Beim Einsatz von Türschließern sind vor allem versicherungstechnische Fragen und sicherheitstechnische Fragen ausschlaggebend. Bitte holen Sie sich entsprechend fachmännischen Rat von Spezialisten. Alle hier angeführten Informationen sind nur als Gedankenanstoß gedacht. Sie sind weder vollständig noch ausreichend. Jegliche Haftung wird, in welcher Form auch immer abgelehnt.

Versicherungssicht:

Von Versicherungen wird zwischen Einbruch und Diebstahl unterschieden.

Bei Einbruch werden deutlich höhere Versicherungssummen gewährt. Hier können Sie auch Ihr Inventar usw. versichern. Bei Diebstahl werden nur sehr geringe Versicherungssummen gewährt.

Das bedeutet für den Schutz Ihres Inventars müssen Sie die Kriterien für einen Einbruch erfüllen.

Daher muss aus Versicherungstechnischer Sicht geklärt werden, ob die einzelne Tür, das einzelne Zutrittsobjekt den Zugang so verhindern muss, dass es bei Überwindung der Barriere ein Einbruch ist.

Eine ausreichende Verriegelung liegt dann vor, wenn das Türschloss verriegelt ist. Das geht soweit, dass von den Versicherungen verlangt wird, dass bei einer Tür der Schlüssel zweimal herumgedreht ist, also der Sperrriegel ausreichend weit in den Türstock hineinreicht.

Wird eine Tür nur mit einem einfachen Türöffner, welcher noch dazu am Türstock angebracht ist, ausgestattet, so ist dieses Hindernis von einem Einbrecher sehr leicht zu überwinden. Von der Versicherung wird in diesem Fall von einem Diebstahl ausgegangen.

Um diesen Schutz zu erreichen werden sogenannte Motorschlösser eingesetzt.

Diese Motorschlösser benötigen eine Stromversorgung / Elektrische Ansteuerung durch das Türblatt hindurch.

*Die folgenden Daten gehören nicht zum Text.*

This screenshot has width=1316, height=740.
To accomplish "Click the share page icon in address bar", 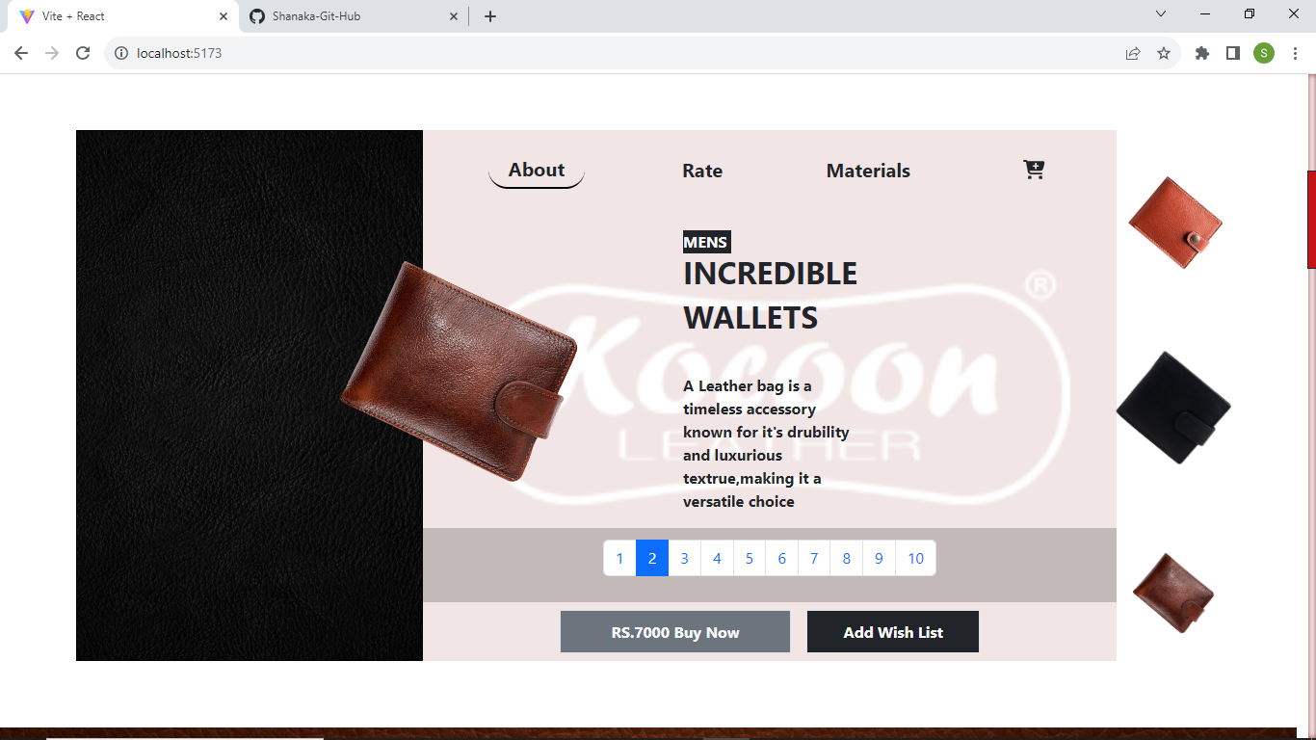I will tap(1133, 53).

Für die Definition der Abmessungen so eines Motorschlosses können Sie in erster Näherung folgende Skizze verwenden.

Beim Einsatz der Motorschlösser oder gegebenenfalls auch der Türöffner achten Sie bitte darauf, dass diese, falls erforderlich, für den Dauerbetrieb, also Daueroffen ausgelegt sind.

Dass ausschließlich die Leser im Außenbereich angebracht sind, alle Auswerteelektronik usw. jedoch im geschützten Innenbereich ist, ist  selbstverständlich.

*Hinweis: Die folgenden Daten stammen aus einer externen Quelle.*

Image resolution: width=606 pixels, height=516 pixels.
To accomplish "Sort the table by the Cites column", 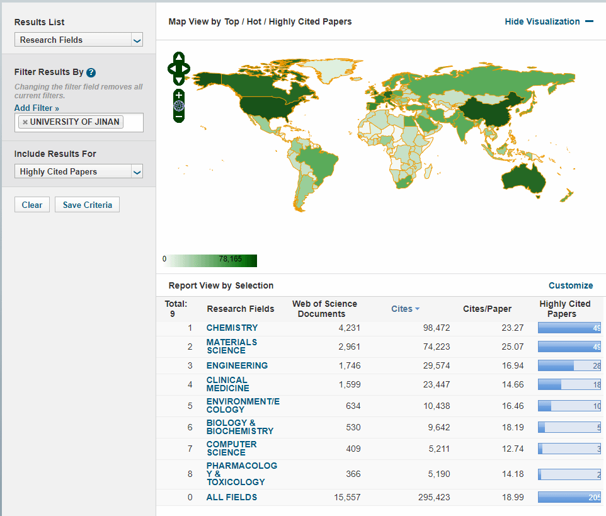I will tap(405, 309).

Hinweis: Die Elektroschlösser werden nur mit DIN-Maßen angeboten. Andere Dornmaße (z.B. ÖNORM) werden nicht angeboten. Berücksichtigen Sie dies bei der Planung Ihrer Türen.

Neustarten des Zutrittscontrollers:

Ein Neustart des Zutrittskontrollers kann bei bestehender Telnet Sitzung mit folgenden Commandos ausgelöst werden:

  • a.) restart … für einen vollständigen Reboot des Betriebssystems und der Zutrittssoftware durch.
  • b.) zostop mit anschließendem zostart. Startet nur die Zutrittssoftware neu
  • c.) Abstecken des Controllers, ein-zwei Minuten warten und wieder anstecken.

Durch das Neustarten werden sämtliche Zutrittsberechtigungen und Definitionen der Zutrittsobjekte (Lan-Ports) neu geladen.